Item-finding records
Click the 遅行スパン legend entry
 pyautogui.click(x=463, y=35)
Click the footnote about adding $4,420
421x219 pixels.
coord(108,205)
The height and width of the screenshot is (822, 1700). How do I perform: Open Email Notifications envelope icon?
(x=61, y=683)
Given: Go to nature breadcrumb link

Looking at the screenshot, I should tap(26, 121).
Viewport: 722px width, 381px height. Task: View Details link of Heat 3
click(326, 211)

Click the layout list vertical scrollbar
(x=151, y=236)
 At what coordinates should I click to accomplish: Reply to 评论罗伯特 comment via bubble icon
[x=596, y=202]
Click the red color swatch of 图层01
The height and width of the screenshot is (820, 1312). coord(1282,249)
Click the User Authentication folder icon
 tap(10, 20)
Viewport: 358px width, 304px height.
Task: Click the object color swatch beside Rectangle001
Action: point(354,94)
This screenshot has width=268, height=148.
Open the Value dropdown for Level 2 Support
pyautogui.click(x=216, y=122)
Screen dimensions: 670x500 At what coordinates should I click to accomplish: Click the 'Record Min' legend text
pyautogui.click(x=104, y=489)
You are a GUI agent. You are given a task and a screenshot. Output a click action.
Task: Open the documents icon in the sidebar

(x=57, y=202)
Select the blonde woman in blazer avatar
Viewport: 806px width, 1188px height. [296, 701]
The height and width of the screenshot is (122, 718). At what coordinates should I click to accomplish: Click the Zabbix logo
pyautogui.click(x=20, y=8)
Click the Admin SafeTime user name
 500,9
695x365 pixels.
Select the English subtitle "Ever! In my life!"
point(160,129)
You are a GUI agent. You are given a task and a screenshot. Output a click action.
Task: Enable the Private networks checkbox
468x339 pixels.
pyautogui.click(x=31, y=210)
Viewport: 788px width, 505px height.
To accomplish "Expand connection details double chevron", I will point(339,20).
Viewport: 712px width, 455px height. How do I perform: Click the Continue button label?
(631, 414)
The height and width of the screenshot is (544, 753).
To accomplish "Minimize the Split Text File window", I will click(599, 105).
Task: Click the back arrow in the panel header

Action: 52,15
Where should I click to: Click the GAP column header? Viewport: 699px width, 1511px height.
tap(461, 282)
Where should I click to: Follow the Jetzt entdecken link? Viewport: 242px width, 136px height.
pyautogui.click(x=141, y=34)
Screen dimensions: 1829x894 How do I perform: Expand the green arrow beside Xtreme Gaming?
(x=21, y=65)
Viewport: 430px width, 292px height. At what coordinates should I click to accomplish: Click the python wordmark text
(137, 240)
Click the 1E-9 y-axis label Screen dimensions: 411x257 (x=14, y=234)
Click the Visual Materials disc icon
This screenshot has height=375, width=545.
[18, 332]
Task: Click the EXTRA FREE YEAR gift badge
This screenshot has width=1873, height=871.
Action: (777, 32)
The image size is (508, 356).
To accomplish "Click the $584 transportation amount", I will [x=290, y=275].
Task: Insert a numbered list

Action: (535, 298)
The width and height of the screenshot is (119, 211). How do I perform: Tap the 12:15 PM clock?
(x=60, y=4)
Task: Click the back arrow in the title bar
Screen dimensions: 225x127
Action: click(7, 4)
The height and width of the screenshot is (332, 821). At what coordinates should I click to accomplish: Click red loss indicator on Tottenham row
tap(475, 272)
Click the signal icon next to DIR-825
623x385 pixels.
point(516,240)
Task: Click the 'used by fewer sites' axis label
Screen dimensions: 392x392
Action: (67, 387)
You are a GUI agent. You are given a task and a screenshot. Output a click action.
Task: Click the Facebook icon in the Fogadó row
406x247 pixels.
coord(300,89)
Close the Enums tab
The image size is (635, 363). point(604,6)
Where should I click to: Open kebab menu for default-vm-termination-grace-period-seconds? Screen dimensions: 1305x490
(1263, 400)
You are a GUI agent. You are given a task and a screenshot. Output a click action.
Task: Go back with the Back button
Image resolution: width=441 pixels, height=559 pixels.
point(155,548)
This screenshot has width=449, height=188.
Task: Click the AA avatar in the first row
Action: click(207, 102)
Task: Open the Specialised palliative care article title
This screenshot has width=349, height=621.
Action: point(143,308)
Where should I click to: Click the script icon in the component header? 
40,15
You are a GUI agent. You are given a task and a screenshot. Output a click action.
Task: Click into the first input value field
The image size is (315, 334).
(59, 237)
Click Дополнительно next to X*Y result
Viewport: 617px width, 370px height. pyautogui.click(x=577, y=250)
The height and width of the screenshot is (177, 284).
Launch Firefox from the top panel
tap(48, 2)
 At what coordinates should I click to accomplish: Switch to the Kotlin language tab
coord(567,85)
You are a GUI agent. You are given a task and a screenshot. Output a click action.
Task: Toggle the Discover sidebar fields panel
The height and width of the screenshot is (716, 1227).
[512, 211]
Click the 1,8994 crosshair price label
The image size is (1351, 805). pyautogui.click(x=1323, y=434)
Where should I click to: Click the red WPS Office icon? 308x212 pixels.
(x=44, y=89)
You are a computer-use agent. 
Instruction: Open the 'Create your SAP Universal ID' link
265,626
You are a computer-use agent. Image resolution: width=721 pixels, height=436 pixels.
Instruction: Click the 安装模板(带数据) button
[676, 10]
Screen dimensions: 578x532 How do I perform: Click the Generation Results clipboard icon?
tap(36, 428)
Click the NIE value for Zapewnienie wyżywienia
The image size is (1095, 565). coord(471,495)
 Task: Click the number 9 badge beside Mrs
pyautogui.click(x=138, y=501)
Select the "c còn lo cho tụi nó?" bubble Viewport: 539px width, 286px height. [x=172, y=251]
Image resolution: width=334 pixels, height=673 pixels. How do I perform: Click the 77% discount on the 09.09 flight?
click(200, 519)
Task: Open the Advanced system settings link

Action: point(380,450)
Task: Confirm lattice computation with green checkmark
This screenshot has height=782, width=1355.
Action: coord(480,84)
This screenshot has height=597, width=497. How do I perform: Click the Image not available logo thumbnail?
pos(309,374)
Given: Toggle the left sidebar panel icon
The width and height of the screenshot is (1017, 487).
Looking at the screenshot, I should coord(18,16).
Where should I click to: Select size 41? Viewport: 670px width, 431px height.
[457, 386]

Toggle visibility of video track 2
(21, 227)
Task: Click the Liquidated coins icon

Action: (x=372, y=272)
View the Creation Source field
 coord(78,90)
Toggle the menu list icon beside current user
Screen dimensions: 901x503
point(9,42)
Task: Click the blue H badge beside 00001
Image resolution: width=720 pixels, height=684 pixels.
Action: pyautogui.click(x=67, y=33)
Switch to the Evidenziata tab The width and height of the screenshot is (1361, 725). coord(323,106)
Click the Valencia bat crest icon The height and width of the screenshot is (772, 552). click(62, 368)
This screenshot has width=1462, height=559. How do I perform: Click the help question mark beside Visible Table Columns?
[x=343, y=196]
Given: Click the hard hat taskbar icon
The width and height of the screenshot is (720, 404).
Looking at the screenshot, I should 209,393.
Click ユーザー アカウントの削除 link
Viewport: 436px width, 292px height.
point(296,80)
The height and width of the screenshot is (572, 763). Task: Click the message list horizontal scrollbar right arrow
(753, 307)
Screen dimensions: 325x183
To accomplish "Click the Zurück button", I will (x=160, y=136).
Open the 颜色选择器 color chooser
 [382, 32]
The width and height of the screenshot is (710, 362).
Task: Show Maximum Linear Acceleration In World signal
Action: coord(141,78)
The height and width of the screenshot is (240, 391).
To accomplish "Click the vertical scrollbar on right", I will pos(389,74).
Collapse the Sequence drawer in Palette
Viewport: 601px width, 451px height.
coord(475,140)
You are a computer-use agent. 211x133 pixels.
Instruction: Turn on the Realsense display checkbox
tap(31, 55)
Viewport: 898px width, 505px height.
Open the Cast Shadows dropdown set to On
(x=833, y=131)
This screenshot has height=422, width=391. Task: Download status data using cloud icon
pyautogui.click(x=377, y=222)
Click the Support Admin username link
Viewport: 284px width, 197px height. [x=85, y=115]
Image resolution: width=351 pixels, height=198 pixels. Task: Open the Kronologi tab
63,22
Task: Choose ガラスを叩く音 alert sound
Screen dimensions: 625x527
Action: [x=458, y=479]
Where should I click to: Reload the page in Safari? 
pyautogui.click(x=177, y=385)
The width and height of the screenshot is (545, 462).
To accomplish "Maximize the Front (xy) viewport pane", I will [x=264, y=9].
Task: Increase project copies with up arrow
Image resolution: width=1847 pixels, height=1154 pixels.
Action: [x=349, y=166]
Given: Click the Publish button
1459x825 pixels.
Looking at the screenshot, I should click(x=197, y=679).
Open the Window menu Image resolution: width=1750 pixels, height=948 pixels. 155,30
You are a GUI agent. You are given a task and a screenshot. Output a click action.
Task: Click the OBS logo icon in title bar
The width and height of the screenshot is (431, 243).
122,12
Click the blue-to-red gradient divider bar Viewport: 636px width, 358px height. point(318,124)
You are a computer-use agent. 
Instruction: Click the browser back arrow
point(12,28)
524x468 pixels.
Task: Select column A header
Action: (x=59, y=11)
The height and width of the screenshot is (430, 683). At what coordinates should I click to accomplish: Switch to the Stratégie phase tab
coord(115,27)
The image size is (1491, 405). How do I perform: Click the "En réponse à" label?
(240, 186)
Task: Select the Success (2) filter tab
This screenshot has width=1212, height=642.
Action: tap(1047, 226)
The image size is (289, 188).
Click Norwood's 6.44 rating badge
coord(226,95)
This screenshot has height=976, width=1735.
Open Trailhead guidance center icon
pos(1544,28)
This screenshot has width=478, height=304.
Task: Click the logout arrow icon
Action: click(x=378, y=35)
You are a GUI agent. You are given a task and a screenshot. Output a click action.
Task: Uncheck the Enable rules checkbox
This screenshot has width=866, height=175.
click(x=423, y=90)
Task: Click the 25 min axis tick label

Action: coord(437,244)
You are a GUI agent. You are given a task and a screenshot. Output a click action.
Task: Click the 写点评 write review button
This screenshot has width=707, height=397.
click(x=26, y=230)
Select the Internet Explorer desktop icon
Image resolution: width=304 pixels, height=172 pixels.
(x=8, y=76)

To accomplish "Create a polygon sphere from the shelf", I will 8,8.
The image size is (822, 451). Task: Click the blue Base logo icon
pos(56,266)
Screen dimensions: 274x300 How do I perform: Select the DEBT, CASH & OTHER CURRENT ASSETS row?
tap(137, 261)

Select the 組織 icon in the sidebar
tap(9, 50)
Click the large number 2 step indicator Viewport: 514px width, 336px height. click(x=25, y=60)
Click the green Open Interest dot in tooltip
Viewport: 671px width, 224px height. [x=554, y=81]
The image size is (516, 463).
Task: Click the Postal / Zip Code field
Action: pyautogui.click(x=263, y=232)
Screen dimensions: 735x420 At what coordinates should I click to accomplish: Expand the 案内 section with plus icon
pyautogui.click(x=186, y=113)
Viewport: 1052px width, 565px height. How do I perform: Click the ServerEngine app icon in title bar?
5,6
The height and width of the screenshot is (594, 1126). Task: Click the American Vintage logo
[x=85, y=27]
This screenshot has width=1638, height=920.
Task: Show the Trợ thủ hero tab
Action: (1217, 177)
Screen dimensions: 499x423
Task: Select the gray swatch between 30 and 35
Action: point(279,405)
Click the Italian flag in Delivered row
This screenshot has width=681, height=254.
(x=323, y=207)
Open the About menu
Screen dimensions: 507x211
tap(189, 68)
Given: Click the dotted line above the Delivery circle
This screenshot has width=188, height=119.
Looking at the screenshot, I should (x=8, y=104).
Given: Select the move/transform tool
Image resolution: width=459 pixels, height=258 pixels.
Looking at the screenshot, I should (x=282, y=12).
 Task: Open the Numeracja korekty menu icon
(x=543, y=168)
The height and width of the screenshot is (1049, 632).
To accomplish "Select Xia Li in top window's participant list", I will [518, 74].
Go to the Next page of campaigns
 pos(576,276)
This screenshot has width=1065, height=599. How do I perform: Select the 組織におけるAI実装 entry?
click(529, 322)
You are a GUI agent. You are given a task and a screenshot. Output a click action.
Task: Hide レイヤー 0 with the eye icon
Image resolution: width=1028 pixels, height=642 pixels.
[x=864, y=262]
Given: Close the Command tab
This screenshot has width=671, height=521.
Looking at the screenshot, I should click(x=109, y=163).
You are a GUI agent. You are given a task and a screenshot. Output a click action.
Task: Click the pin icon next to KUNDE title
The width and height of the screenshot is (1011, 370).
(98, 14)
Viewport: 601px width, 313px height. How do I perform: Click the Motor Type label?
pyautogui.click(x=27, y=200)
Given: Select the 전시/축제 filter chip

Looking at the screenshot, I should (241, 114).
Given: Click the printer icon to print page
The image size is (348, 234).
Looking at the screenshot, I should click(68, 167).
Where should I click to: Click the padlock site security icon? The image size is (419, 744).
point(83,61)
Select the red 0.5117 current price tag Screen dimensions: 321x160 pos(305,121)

WORK REQUIRED:
Can you render the records, from their first line up to and including the line containing "Action: point(354,94)", as a JSON list of strings with one string per line and blank lines omitted?

RESULT OF THE TASK:
[
  "Click the 遅行スパン legend entry",
  " pyautogui.click(x=463, y=35)",
  "Click the footnote about adding $4,420",
  "421x219 pixels.",
  "coord(108,205)",
  "The height and width of the screenshot is (822, 1700). How do I perform: Open Email Notifications envelope icon?",
  "(x=61, y=683)",
  "Given: Go to nature breadcrumb link",
  "Looking at the screenshot, I should tap(26, 121).",
  "Viewport: 722px width, 381px height. Task: View Details link of Heat 3",
  "click(326, 211)",
  "Click the layout list vertical scrollbar",
  "(x=151, y=236)",
  " At what coordinates should I click to accomplish: Reply to 评论罗伯特 comment via bubble icon",
  "[x=596, y=202]",
  "Click the red color swatch of 图层01",
  "The height and width of the screenshot is (820, 1312). coord(1282,249)",
  "Click the User Authentication folder icon",
  " tap(10, 20)",
  "Viewport: 358px width, 304px height.",
  "Task: Click the object color swatch beside Rectangle001",
  "Action: point(354,94)"
]